Msgr. Gyula Marina, pastor of the church, was among the many clergymen who spoke out against Soviet oppression of Hungary after the 1956 revolution and participated in picketing Russia's UN headquarters at 67th Street and Park Avenue.

The building housing the Hungarian Baptist Church for nearly a century began its existence as Industrial School Number 7. Described in one guidebook as “robustly Romanesque", it was erected by the architectural firm of Fowler & Hough in 1893. Industrial schools were established and run by the Children's Aid Society (CAS), a charitable organization founded by the philanthropist Charles Loring Brace. (Incidentally, Brace was a fervent admirer of Kossuth, visited Hungary shortly after the War of Liberation, and recounted his experiences in the book Hungary in 1851, published the following year.) The aim of these schools was to bring under their influence the poorest, the most ignorant, and neglected children of the city. Girls learned cooking, laundering, dressmaking, typewriting, etc. and boys, printing, woodcarving, carpentering and similar employments. By 1900 the CAS was operating some 25 industrial schools all over Manhattan.
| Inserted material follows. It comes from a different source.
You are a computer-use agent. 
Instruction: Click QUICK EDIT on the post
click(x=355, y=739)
In September of 1919 the church hosted the New York City Conference of Baptist Ministers. One of the prominent speakers was the forceful and controversial Rev. Dr. George Chalmers Richmond. The New York Times, March 22, 1920, reported that Dr. Nickolas Dulitz, pastor of the church, was urging the formation of “Servant Girl Clubs", where domestics could spend their leisure hours in wholesome surroundings.It was intended to model these after the Hungarian Girls' Club which Dr. Dulitz had established on the third floor of his church building. On November 25, 1956, the Rev. Dr. Imre Gabos, a newly arrived refugee, rendered an impassioned speech denouncing the Soviet Union and lamented the tragedy of Hungary's betrayal.
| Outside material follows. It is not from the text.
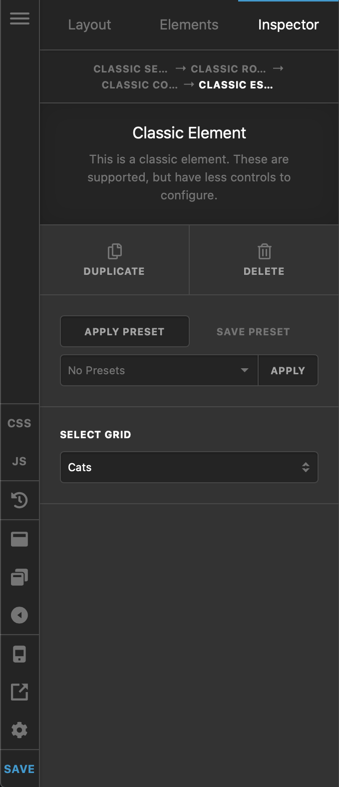The width and height of the screenshot is (339, 787).
Task: Click the stacked templates icon in sidebar
Action: point(19,577)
St. Elizabeth of Hungary Roman Catholic Church at 211 East 83rd Street is largely Hungarian in name only. Named after the princess who was canonized in 1235, it was formed as a Slovak parish in 1891 with the congregation worshiping in the church at 345 East 4th Street. In 1917 St. Elizabeth moved uptown to its present location by taking over the former Second Immanuel Lutheran Church built in 1893 and altered by Francis J. Berlenbach, the architect who designed several imposing Roman Catholic churches in the city. Today St. Elizabeth is chiefly renowned for its neo-Gothic exterior, the beautiful mosaics inside, and sign language Mass for deaf people.

The Hungarian Reformed Church on the north side of 82nd Street between Second and Third Avenues was erected relatively recently, i.e. in 1959. Referring to its architecture, the book From Abyssinian to Zion: A Guide to Manhattan's Houses of Worship states that “although the massing and detailing of the façade are fairly anemic, the golden bricks of the Hungarian Reformed Church, [...] can truly glow of a late-summer afternoon." The current pastor is the Rev. Arpad Drotos and the church hold services in Hungarian every Sunday morning and Bible classes on Thursday evenings.
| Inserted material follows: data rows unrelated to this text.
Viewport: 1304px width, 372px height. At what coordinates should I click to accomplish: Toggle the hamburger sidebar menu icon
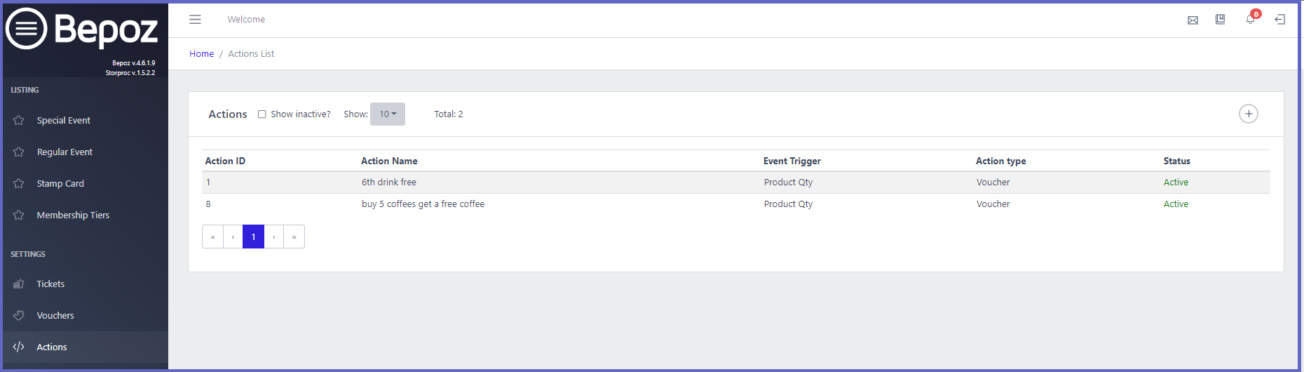click(x=195, y=20)
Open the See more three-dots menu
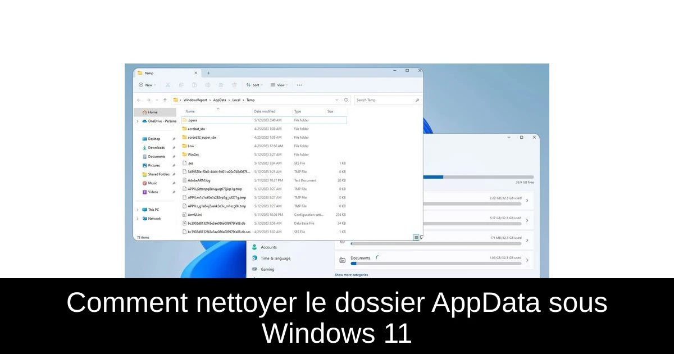Screen dimensions: 674x354 (299, 85)
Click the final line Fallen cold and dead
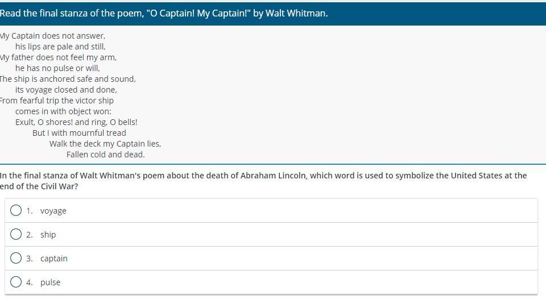The image size is (546, 300). coord(105,155)
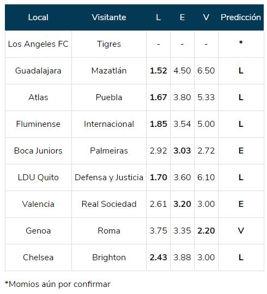Click the 5.00 visitor odds for Internacional
The height and width of the screenshot is (294, 267).
coord(206,124)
REFERENCES - In addition to the works cited in the text, publications consulted in the preparation of this article include AIA Guide to New York City (2000) by Elliot Willensky and Norval White, Katolikus magyarok Észak-Amerikában (Catholic Hungarians in North America) (1978) by Istvan Torok, Americans from Hungary (1948) by Emil Lengyel, The Hungarian-Americans (1985) by Steven Bela Vardy, and From Hungary to the United States (1880-1914) by Julianna Puskas published in 1982. A most invaluable source was the New York Times, the city's most respected daily newspaper.